THE TASK:
Render the lines of the listing below as a JSON list of strings, one string per line with blank lines omitted, beginning at the line that contains "This screenshot has height=1285, width=1800." and stopping after the line that contains "at (778, 86).".
# # # # # # #
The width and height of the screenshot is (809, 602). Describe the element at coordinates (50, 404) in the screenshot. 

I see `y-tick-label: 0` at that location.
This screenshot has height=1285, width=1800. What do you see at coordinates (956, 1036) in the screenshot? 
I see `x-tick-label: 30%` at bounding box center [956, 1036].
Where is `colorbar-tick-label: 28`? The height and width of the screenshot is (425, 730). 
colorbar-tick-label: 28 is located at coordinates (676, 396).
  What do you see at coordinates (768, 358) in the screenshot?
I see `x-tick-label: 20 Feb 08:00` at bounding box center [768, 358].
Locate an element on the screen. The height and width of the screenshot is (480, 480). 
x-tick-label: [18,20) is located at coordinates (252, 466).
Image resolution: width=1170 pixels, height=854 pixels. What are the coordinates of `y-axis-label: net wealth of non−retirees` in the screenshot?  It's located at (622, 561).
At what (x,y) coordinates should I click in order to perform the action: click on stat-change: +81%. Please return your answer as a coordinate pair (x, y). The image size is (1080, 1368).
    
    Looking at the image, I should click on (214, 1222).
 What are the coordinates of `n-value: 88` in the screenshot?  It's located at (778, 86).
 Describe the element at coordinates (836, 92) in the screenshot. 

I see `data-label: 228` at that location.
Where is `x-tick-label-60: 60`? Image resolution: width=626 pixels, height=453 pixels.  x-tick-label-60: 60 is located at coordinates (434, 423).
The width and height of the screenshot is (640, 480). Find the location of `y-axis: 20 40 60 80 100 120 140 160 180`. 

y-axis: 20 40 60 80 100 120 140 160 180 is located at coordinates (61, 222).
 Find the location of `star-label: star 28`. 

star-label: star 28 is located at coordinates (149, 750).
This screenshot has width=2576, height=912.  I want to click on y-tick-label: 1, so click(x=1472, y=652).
# # # # # # #
WRITTEN RESPONSE:
[
  "This screenshot has height=1285, width=1800. What do you see at coordinates (956, 1036) in the screenshot? ",
  "I see `x-tick-label: 30%` at bounding box center [956, 1036].",
  "Where is `colorbar-tick-label: 28`? The height and width of the screenshot is (425, 730). ",
  "colorbar-tick-label: 28 is located at coordinates (676, 396).",
  "  What do you see at coordinates (768, 358) in the screenshot?",
  "I see `x-tick-label: 20 Feb 08:00` at bounding box center [768, 358].",
  "Locate an element on the screen. The height and width of the screenshot is (480, 480). ",
  "x-tick-label: [18,20) is located at coordinates (252, 466).",
  "Image resolution: width=1170 pixels, height=854 pixels. What are the coordinates of `y-axis-label: net wealth of non−retirees` in the screenshot?  It's located at (622, 561).",
  "At what (x,y) coordinates should I click in order to perform the action: click on stat-change: +81%. Please return your answer as a coordinate pair (x, y). The image size is (1080, 1368).",
  "    Looking at the image, I should click on (214, 1222).",
  " What are the coordinates of `n-value: 88` in the screenshot?  It's located at (778, 86)."
]